Governance or other level of effort (LOE) activities earn value on a weekly basis, using the simple formula:
Weekly value of LOE activity = Total value of LOE activity / Total number of weeks of project
Next, the total PV (or budget at complete [BAC]) is allocated across the selected work products in such a way that each has a value that reasonably represents the work required to complete it. If the T&M project was estimated in such that the value of work products is known, or approximately known, this value is used. The total value of all work products must sum up to the project BAC.
The spreadsheet solution was also designed to manage project reserve or any as yet, unplanned work. Both reserve and unplanned work must be accounted for within BAC and when these are moved into the performance measurement baseline after planning, they need to be managed with the rest of the work.
Spreadsheet-based EVM “Lite” Features
The EVM “Lite” Excel® workbook has a project EVM dashboard, shown in Exhibit 1, and is comprised of several linked worksheets containing input data fields, project metadata, “help” information and the EVM calculation “engine.” Examples of the input data required are as follows:
- PV for each deliverable, determined either from estimates or apportioned allocation of BAC
- PV for total project, spread by week
- Planned labor hours and rates by labor category
- Deliverables state information (start date, completion date, acceptance date)
- Project total actual costs and actual hours consumed, entered by week
- Basic project information such as start/finish date, etc.

Exhibit 1 – Spreadsheet EVM “Lite” Dashboard
After initial project data is input to the spreadsheet, actual cost and EV information is updated weekly, following a very simple process:
- Update progress on each planned deliverable in the deliverables worksheet (see Exhibit 2) by entering the date of the event—“started,” “complete,” or “accepted.”
- Enter total project cost incurred for the week, from the system of record, in the proper AC cell on the EVM engine worksheet (see Exhibit 3)
- Enter total labor hours incurred for the week from the system of record, in the proper cell on the EVM engine worksheet
- Review the dashboard for CV, SV, CPI, SPI, TCPI, EAC and IEAC. Analyze variances and indexes for changes from previous week and plan any necessary corrections to project performance indicated.

Exhibit 2 – Deliverables Status Input Worksheet

Exhibit 3 – EVM “Engine” Worksheet
Conclusions
The EVM “Lite” spreadsheet-based solution has been tested and used successfully in a number of projects.

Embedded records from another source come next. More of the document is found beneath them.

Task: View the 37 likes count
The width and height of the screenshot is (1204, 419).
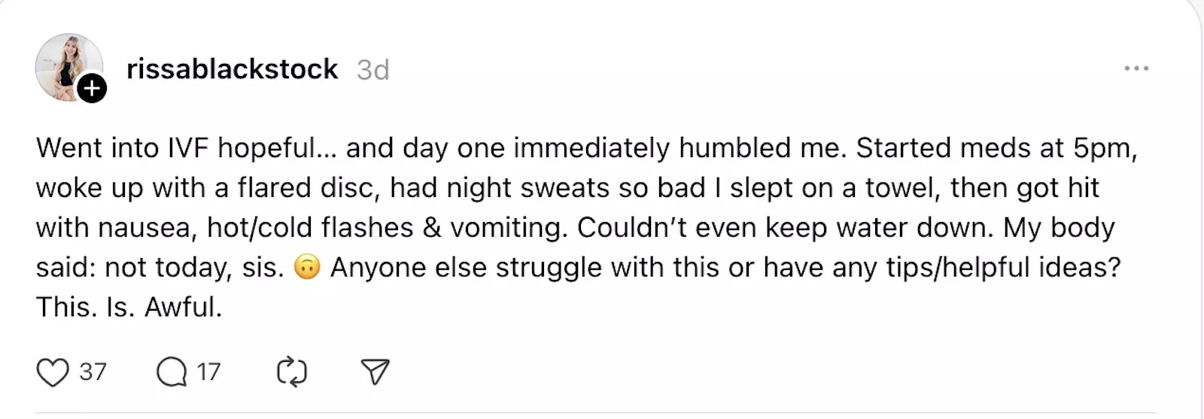Action: point(93,372)
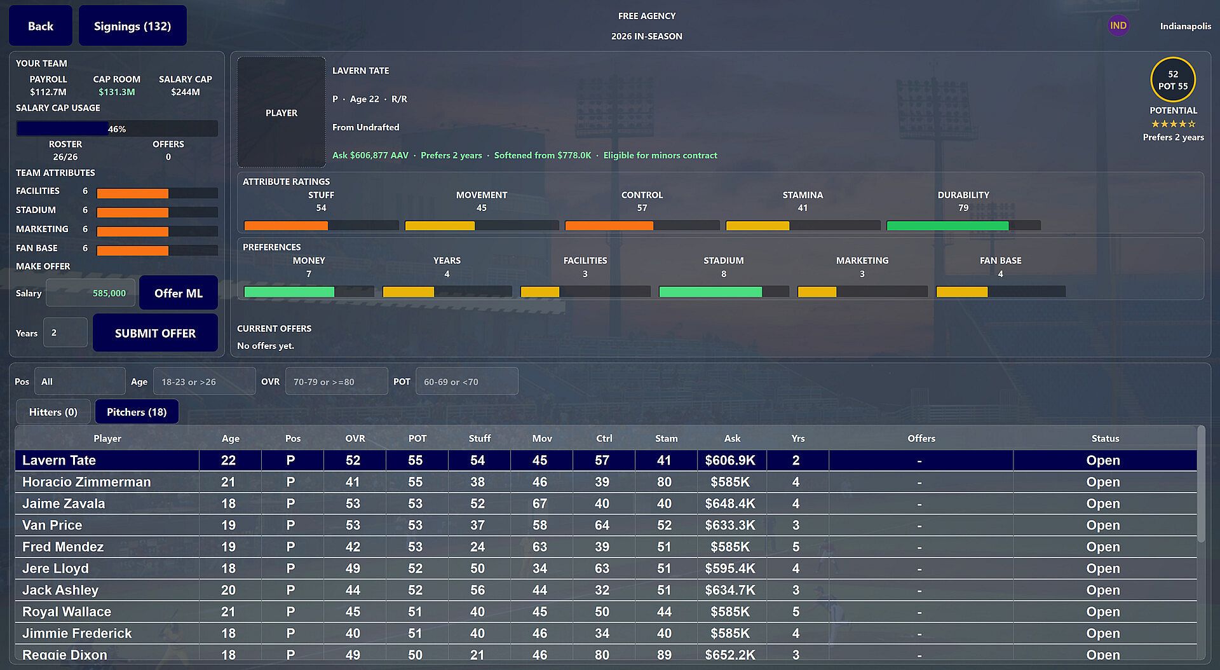Open the Pos filter dropdown

pos(79,381)
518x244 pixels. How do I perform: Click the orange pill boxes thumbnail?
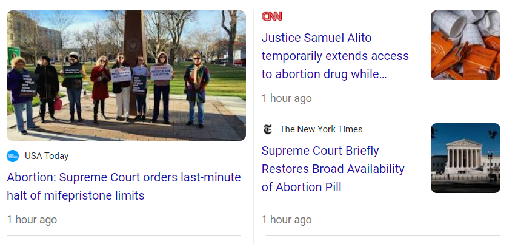tap(465, 45)
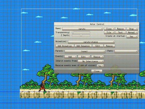Click the Add Animation button

tap(65, 46)
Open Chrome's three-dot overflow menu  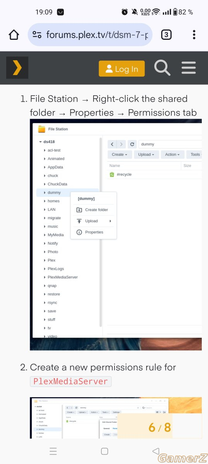click(194, 35)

Its use on T&M projects has been especially beneficial where, lacking this spreadsheet tool, the status and performance of these projects would quite opague. Actual hours “burned” versus planned hours does not communicate much useful information to the project manager or customers who are ultimately paying the bill.
The insights gained by use of this solution—particularly in the areas of forecasting and trend analysis—appear likely to address some of the key concerns about and barriers to the use of earned value in relatively small or short-duration projects. We have shown that it is possible to develop a lightweight EVM solution supporting a 16-criteria subset of EIA/ANSI-748-B, that produces traceable, usable earned value project performance data.
The benefits of this development can lead to a substantial increase in the number of projects that are using EVM to manage their performance and to report more meaningful status information at decreased cost and complexity.
Spreadsheet-based EVM solutions can provide the means for companies to realize the benefits of EVM without introducing unnecessary complexity and cost on projects. A solution such as the one described in this paper, can be easily setup and maintained individually by a project manager, without the need for a full-time project administrator.